Koch Vs. The Railroads

The Koch brothers and their family-owned company, Koch Industries, have earned a reputation for attempting to throttle the nation’s renewable energy sector. That makes sense, considering that the diversified, multinational firm owns thousands of miles of oil, gas, and chemical pipelines criss-crossing the US (and sometimes breaking down) in addition to other major operations that depend on rail and highway infrastructure.

Koch Industries owns fleets of rail cars, but one thing it doesn’t have is its own railroad right-of-way. That’s a bit ironic, considering that railroads provided the initial kickstart for the family business back in the 1920s, but that is where trouble has been brewing today.

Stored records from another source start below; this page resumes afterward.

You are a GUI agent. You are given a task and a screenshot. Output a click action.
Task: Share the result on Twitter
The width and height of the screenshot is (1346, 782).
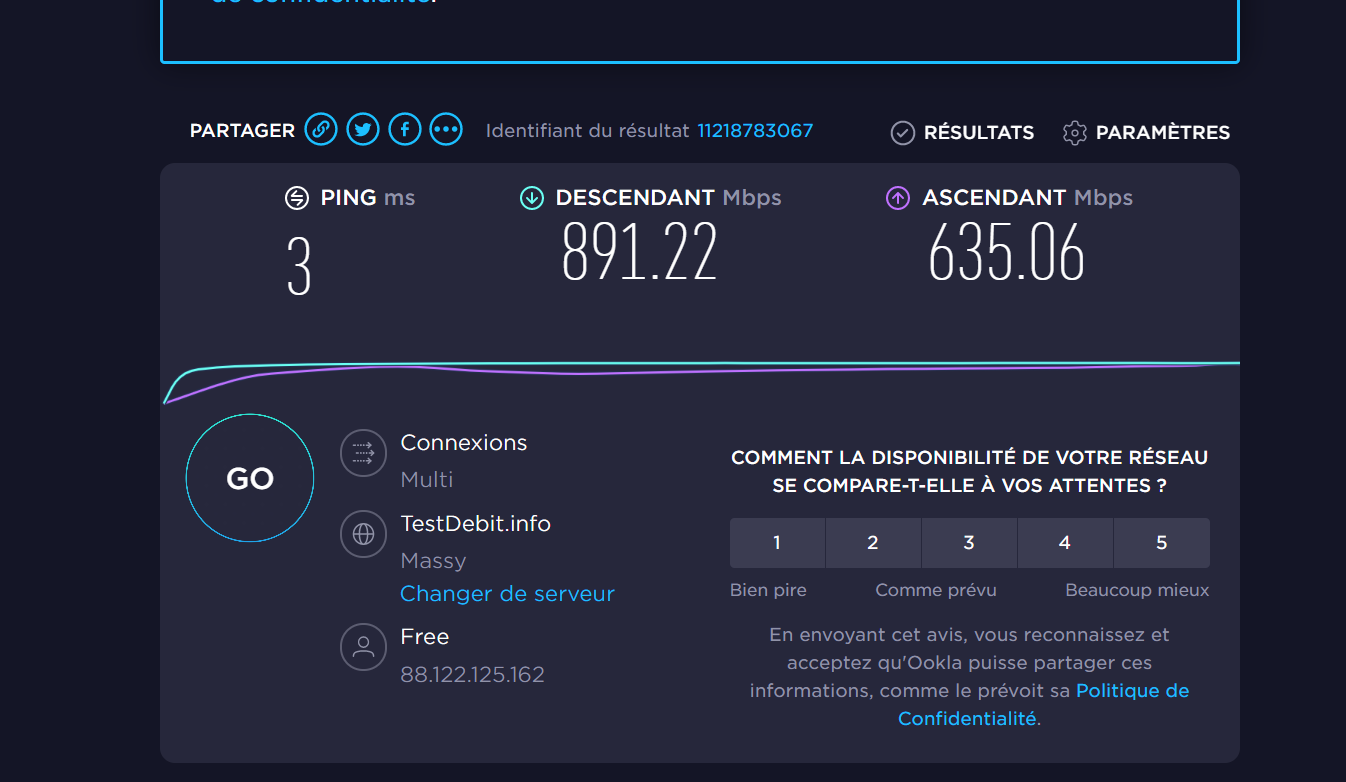pos(363,130)
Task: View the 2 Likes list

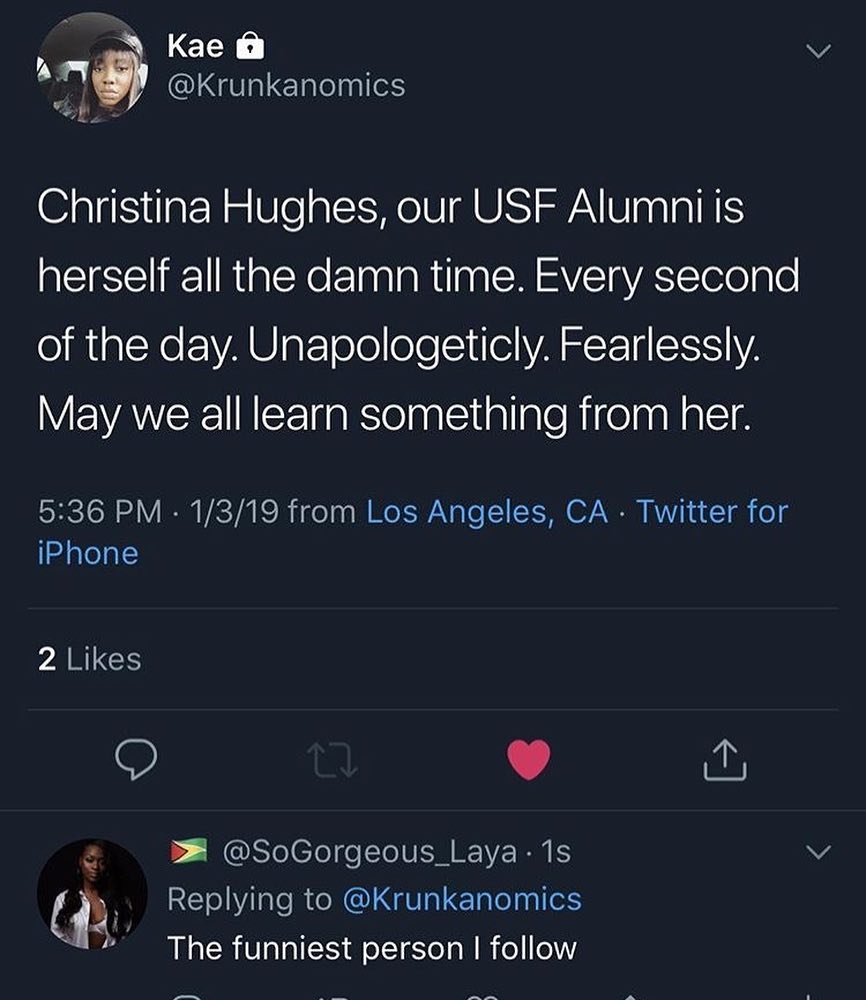Action: 89,659
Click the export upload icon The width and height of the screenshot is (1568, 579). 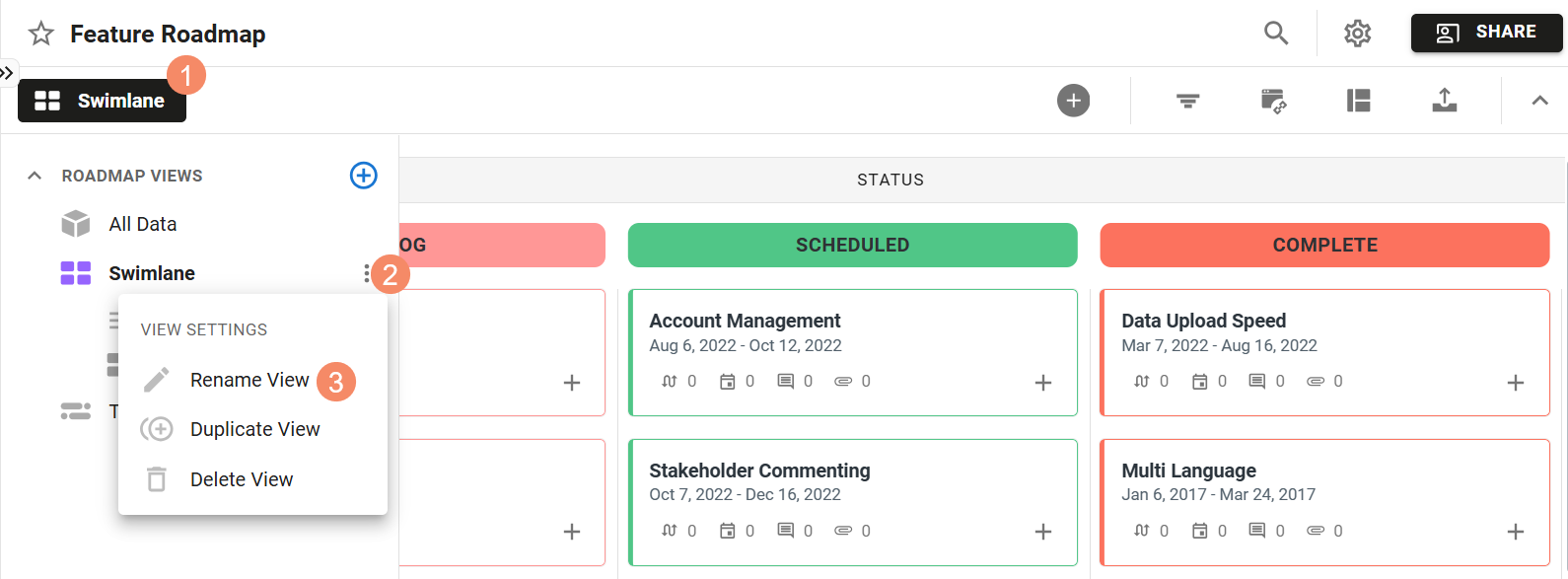[1444, 101]
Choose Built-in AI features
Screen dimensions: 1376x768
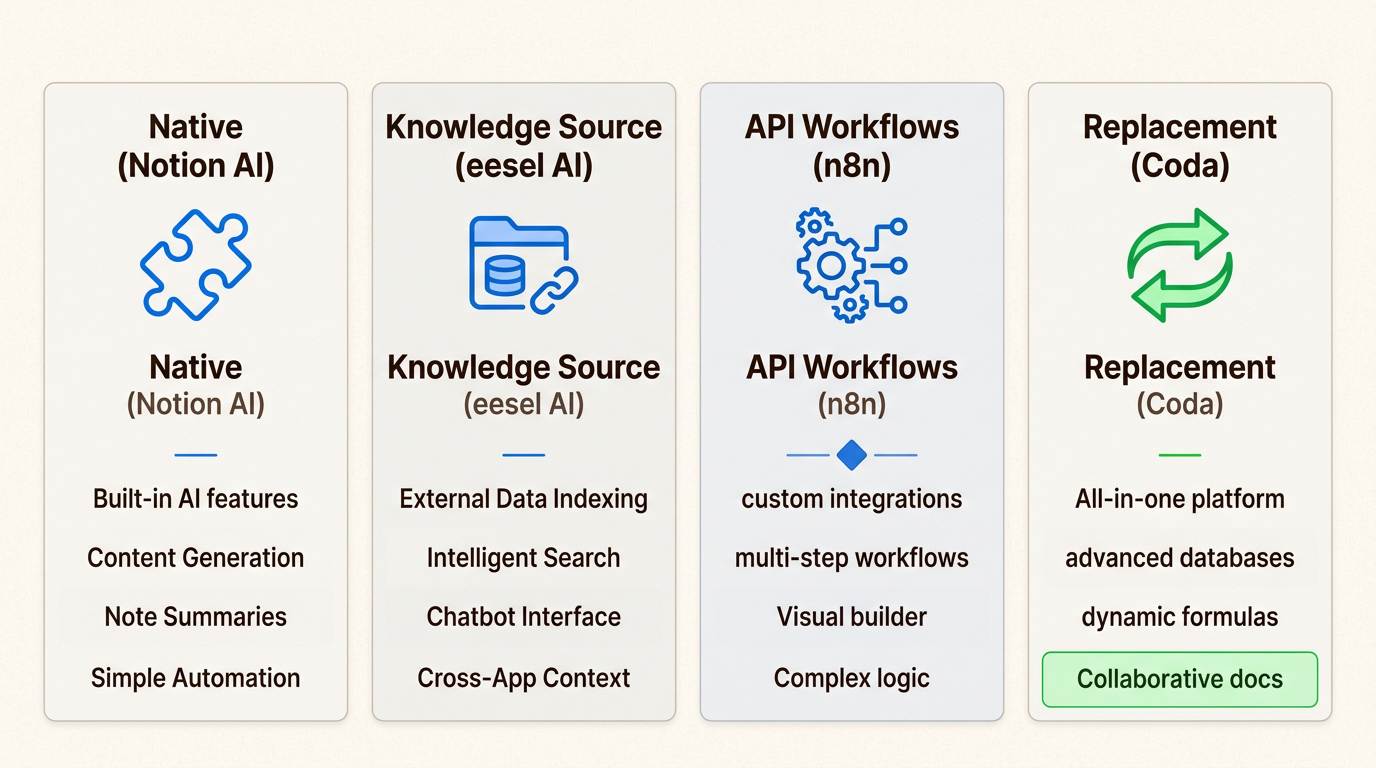point(196,499)
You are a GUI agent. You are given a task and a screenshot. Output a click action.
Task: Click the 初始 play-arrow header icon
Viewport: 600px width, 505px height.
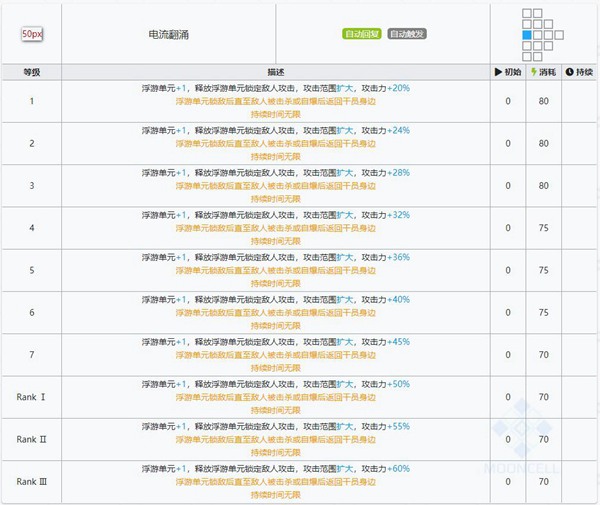tap(498, 73)
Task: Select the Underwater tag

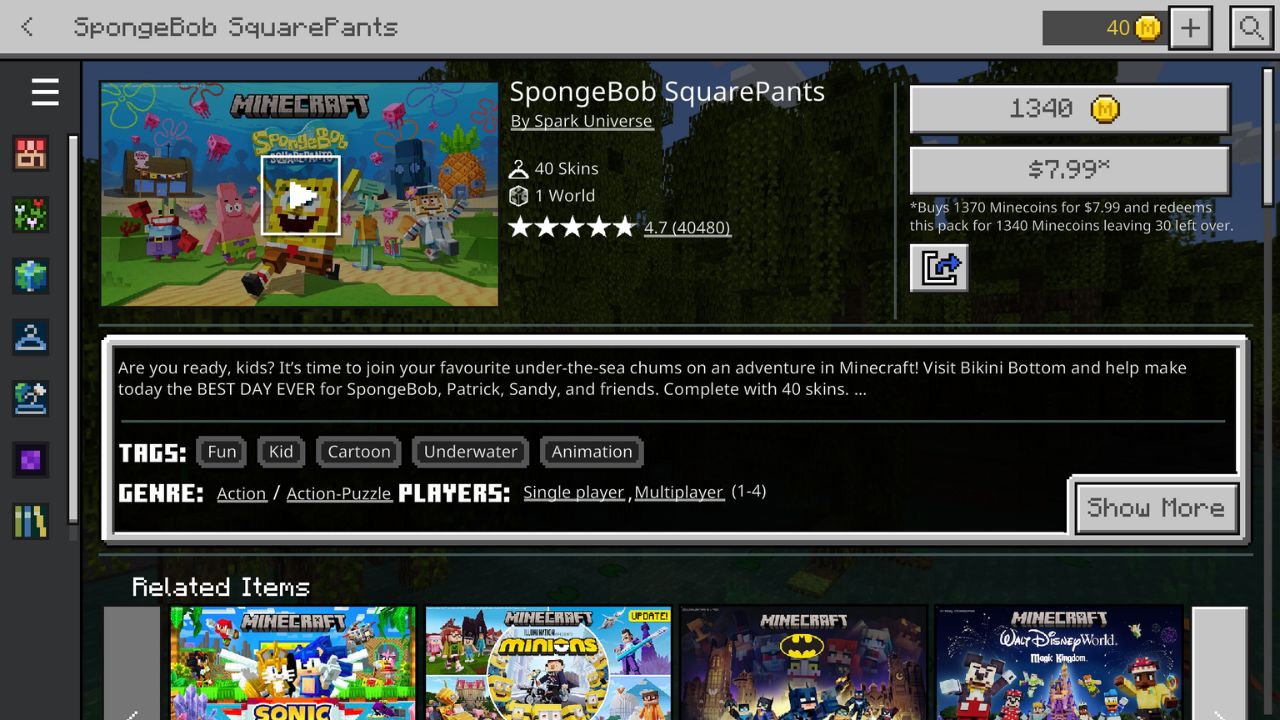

In 2017, our friends over at Courthouse News reported the latest round of legal action in a $50 million case brought by several Koch Industries companies against Union Pacific Railroad and BNSF Railway Company.

Illegal monopolization and price gouging were among the accusations, but the judge in the case wasn’t taking Koch’s word for it. He agreed with the railroads’ contention that Koch should produce evidence, and he agreed that Koch should bear the expense of a records search.

Railroads Bite Back, With Renewable Energy

The railroad case attracted considerable attention from legal and transportation industry observers over the years, and it is still spinning out in court to this day. Meanwhile, the Koch family has been busy with other projects. That includes being credited with the blockage of a proposed urban light rail project in Arizona and a high-speed rail plan in Florida, among other activities targeting mass transit and railways.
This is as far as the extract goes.